И ночь задвинула небо тяжкими тучами, и тучи всплескались, как волны, и море забушевало, как небо. Вихорь спирал, возметал, разбрызгивал пары и волны. То черные облака развевали огненную пасть свою, зияющую жалом молний, то белогривые валы, рыча, глотали утлое судно и снова извергали его из хляби. В карбасе едва успевали отливать. Паруса уже были убраны, но шквалы хлестали его так сильно, что нагие мачты трещали; он летел как бешеный конь, и каждую минуту пловцы наши ждали, вот-вот зароется в воду. И вдруг разразился над ними удар грома; огонь ливнем рухнул во все трещины лопнувшего свода небес, и в тот же миг вздутый порывом вал ударил в корму.
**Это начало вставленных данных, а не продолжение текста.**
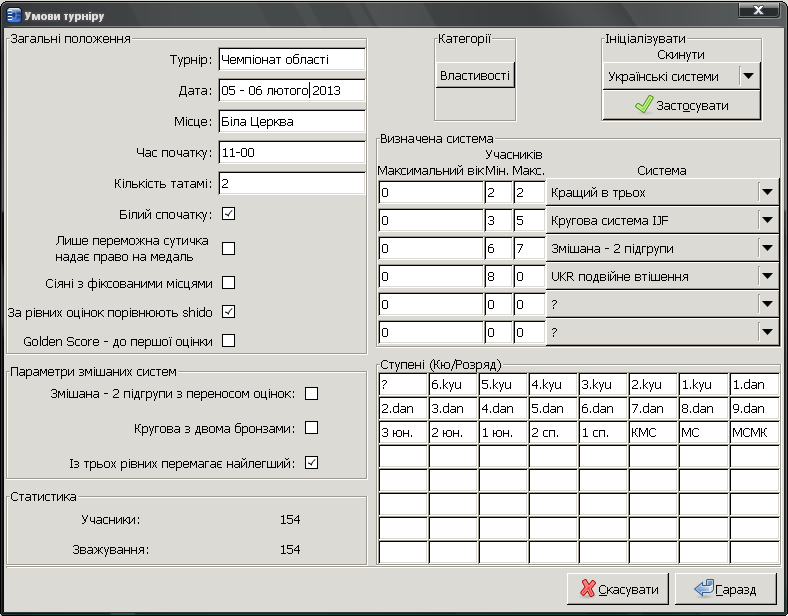Viewport: 788px width, 616px height.
Task: Enable Golden Score checkbox
Action: [228, 341]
Карбас пил смерть; миг был ужасный. Пловцам показалось, их окатил огненный водопад сверху и снизу; они закрыли ослепленные глаза, чтобы не открывать их навеки. Савелий с криком: «Господи, прими мою душу!» — выпустил румпель. Алексей уронил лейку…
— Теперь молись! — сказал ему дядя Яков.
Один только Иван не бросил работы: сквозь рев бури и валов слышалась звонкая песня его:
Из-за Волги кума в решете приплыла,
Веретенами гребла, юбкой парусила.
Савелий не хотел умереть, потому что сбирался пожить, Алексей — потому что не успел пожить, дядя Яков — потому что не готов был умереть. Но что значила смерть, что прошлое и будущее для Ивана? Он не имел, на чем свесить этих загадочных мыслей. Он покинул бы свет точно так же, как и вошел в него, — без малейшего произвола или сожаления. Счастливец Иван! Не отбил бы я у тебя твоей жизни, но твоей смерти позавидовал бы. Кто, отваливая в гробу от жизни в вечность, не оглянется назад со вздохом, не взглянет вперед с сомнением, если не с ужасом?.. А он тонул и пел!
И поверите ли? когда стих гул громового удара в душах пловцов, они расхохотались песне Ивана и смеялись долго, смеялись наперерыв, будто в припадке. Разгадайте теперь сердце человеческое! Оно скорей всего дает смех в минуты самой жестокой скорби и ужаса! Я это видел и испытал.
Буря издохла с последним ударом своей ярости. Ветер упал вдруг. Природа как человек, или, лучше сказать, человек как природа в свое лето — вспыльчив и бурен на миг. Облака будто растопились молниею в дождь, и месяц, выкупавшись в туче, весело блеснул в тьме неба; лишь на краю горизонта толпились беглецы облака. Они улетали, ропща, огрызаясь, и порой вспыхивали их выстрелы зарницею; валы смывали отсталых; валы еще ходили и сшибались грозно между собою, как ратники иных народов после войны со врагами заводят междоусобия в отчизне, чтобы утолить свою кровавую жажду хоть из жил братий и дотратить на них боевой огонь, раздутый привычкою. Но скоро волны разлились в широкую зыбь, и по ней зазмеились белые полосы пены, недавно венчавшей гребни валов. Они тянулись, подобно строкам на мрачной, бесконечной странице моря, подобно следам поколений на океане жизни. Исчезла самая пена, и синева бездействия подернула лицо моря. Оно дышало уже тяжело и прерывисто, подобно умирающему, и, наконец, к утру душа его взлетела туманом, как будто преображая тем, что все великое на земле дышит только бурями и что кончина всего великого повита в саван тумана, непроницаемый равно для деятеля, как для зрителя.